CLIENT/THERAPIST COUNSELING & FINANCIAL AGREEMENT

STATEMENT OF CONFIDENTIALITY
I understand that whatever transpires between myself and my therapist is confidential. The therapist will not release any information about my therapy unless I agree in writing to permit such release. The therapist does have the right and responsibility to inform the proper persons and/or authorities if I intend to harm myself or another person(s), or if I inform her of child abuse.

FEES
I will call the office for information about your fee schedule. I understand that payment for therapeutic services is to be made at each session including insurance co-payment. If I have insurance, I will be reimbursed for fees already paid to my therapist. I understand that if I have a session of extended length, I also agree to pay the additional fee for that session.

CANCELLATION OF SESSIONS
I understand my appointment time is reserved for me.

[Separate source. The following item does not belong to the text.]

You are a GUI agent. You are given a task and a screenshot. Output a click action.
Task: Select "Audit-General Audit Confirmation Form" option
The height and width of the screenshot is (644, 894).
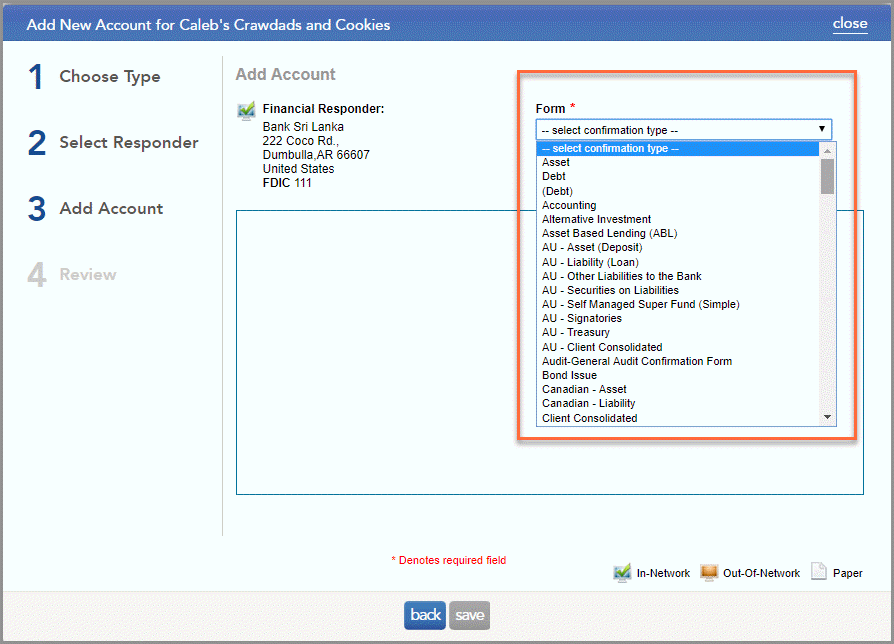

If I need to cancel an appointment, I understand a minimum of 24 hours is required or a charge equivalent to my regular session fee will be made. I understand, also, that your Phone Message Center is always available to take messages on a 24 hour basis. I will be sure to page you if it is necessary to cancel or reschedule an appointment.

PHONE CONSULTATION
I understand my therapist will be available for telephone calls and will return them at the earliest opportunity. Calls exceeding 10 minutes will be considered a counseling session and will be charged accordingly.